A project on such a huge scale cannot go ahead, of course, without considering the human and environmental impact. The Panama Canal expansion project ultimately involved the relocation of only four families, making it "very easy", the Panamanian executive said.

"I don't know how many people would be affected by the Thai Canal but one of the first things you have to do before starting any project would be the social and environmental part. You need to make sure you find a route that makes the canal economically feasible and try to have the least impact in terms of the environment and the people," she said.

"What we did with the few people we relocated is that we actually purchased the land, gave them the land title and built them a house to a standard that was better than what they had and according to their needs."

If they were fishermen, a place where they could fish was sought, and if they were farmers, relocating them to a place where they could grow crops was the goal.

The project did involve a major reforestation project that lasted five years and relied heavily on people from the affected communities.

"One year for planting and four years for maintenance, and they earned income for those five years and were also taught how to do this type of project," said Ms Espino de Marotta. "Some of them even grew some crops that they can sell like coffee or different kinds of vegetables or fruits, which means they can make an income for life."

When the original Panama Canal was built in 1904 and opened in 1914, the country was still part of Colombia. The United States saw a unique opportunity -- all the rights to the canal were transferred to the Americans in return for their guarantee of Panama's independence. The US owned and administered the Panama Canal Zone, which was finally returned to Panama in 1979, but full Panamanian control did not take effect until 1999.
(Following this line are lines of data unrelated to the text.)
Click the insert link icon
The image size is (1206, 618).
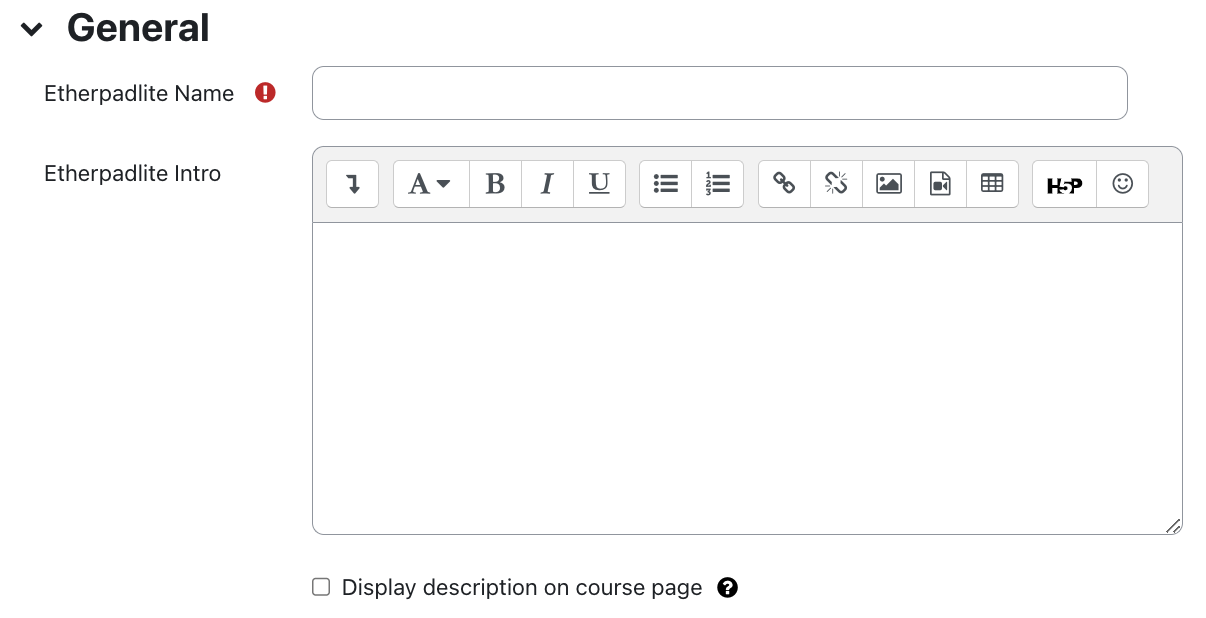pos(784,184)
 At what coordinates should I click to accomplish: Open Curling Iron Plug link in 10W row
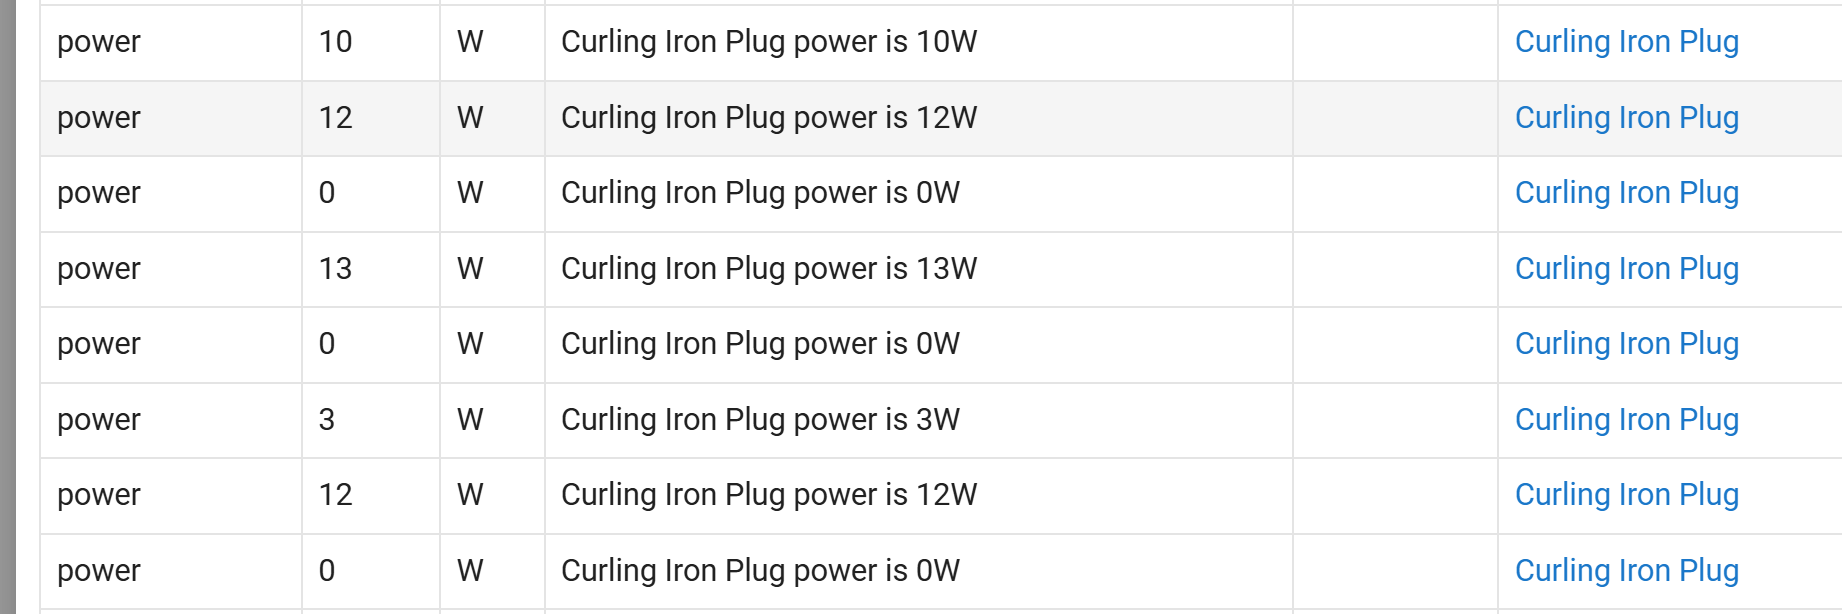1626,42
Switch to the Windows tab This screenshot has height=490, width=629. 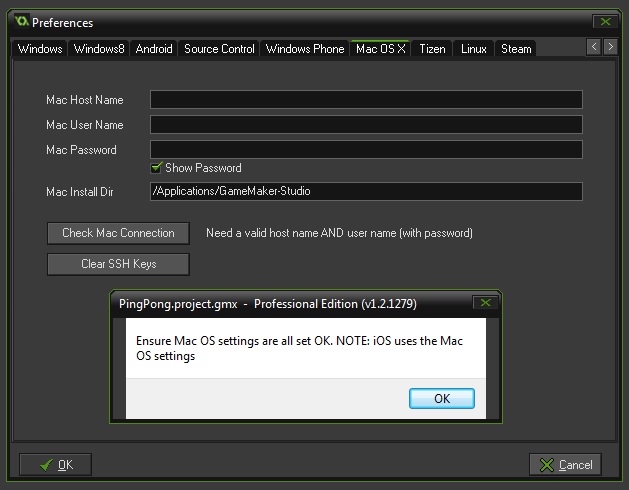[40, 48]
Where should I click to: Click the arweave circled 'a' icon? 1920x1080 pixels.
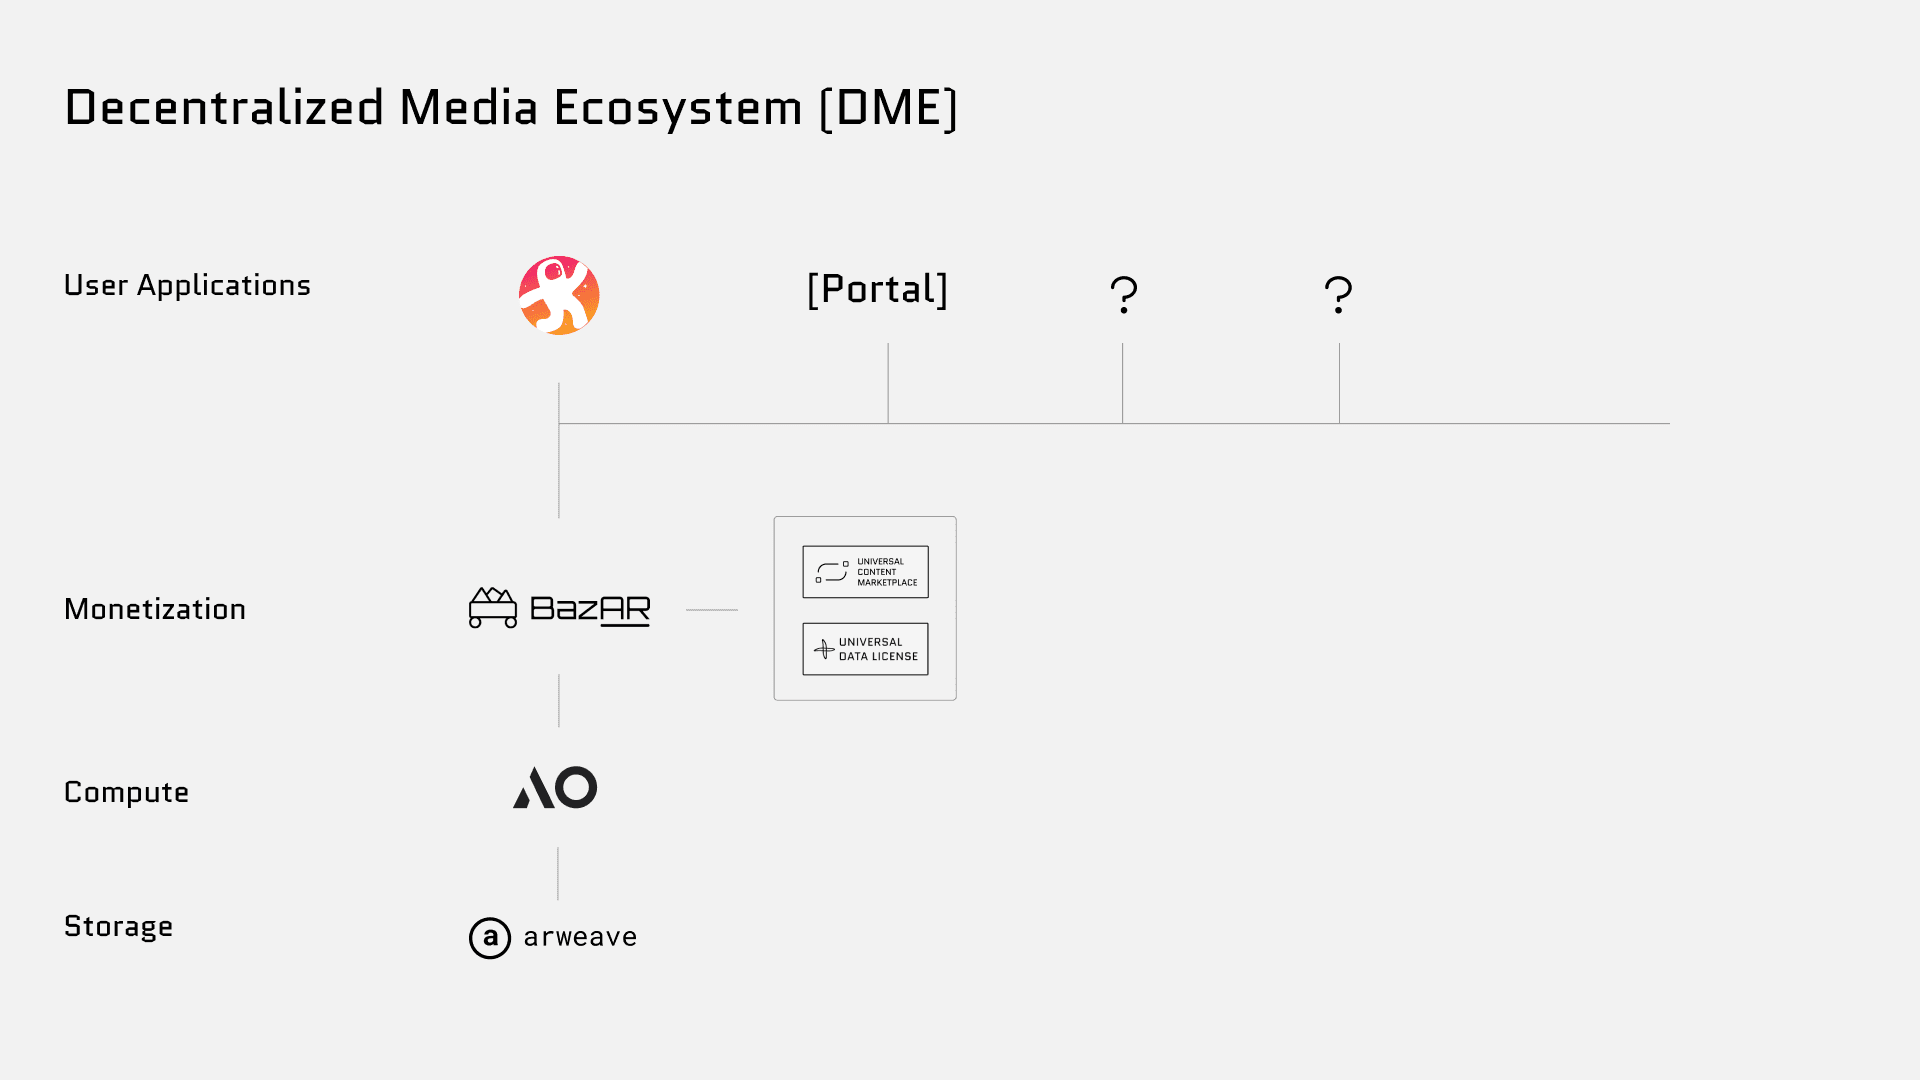point(490,938)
"The canal was built by them so they took advantage or they reaped the benefit for 80-something years before they returned it to Panama, so this second time around, we did everything on our own and we did not want any influence from foreign investors over the canal's expansion," said Ms Espino de Marotta.

For the expansion, she said, Panama self-financed $2.9 billion and borrowed $2.3 billion from banks, repayable over 20 years with a 10-year grace period.

"If you are going to partner with another government, definitely it would have to be with no rights to the land as Nicaragua tried to do recently," she added.

Ms Espino de Marotta noted that Panama borrrowed money from five different multilateral lenders such as the World Bank so "we do not owe anything to any country", and that is something Thailand should take into an account.

"We were going to go with private banking first but it was too risky, so we went with multilateral agencies, but we never considered another country partnering with us," she said.

"We did five years and $40 million worth of in-depth studies on finance, marketing, EIA, social and engineering considerations before we started the expansion project," she said. "The current studies for the Thai Canal, for me, still look more academic and unless you can tell the people the resources of the study, you are not going to get the support that you need."

It took the backers of the Panama Canal expansion project six months to explain to people what it was all about before the issue was put to a referendum.

So who is interested in the Thai Canal? Dr Norio Yamamoto, president of the Japanese Global Infrastructure Fund Foundation, told Asia Focus that his group had long been interested in the idea, while the AIIB and ADB are the other prime candidates.

Rolf-Dieter Daniel, president of the European Association for Business and Commerce (EABC) in Thailand, said its members were very interested in helping to realise the project.

"We would try to bring knowhow from Europe to Thailand because we believe the canal will provide European industries with more opportunity in the region from this giant infrastructure plan," Georg Wolff, chairman of the rail and road infrastructure working group of the EABC, told Asia Focus.

"The project will bring in money for Thai taxpayers and it would be easy to find international funding because it is to the advantage of whoever is in the chain of international trade."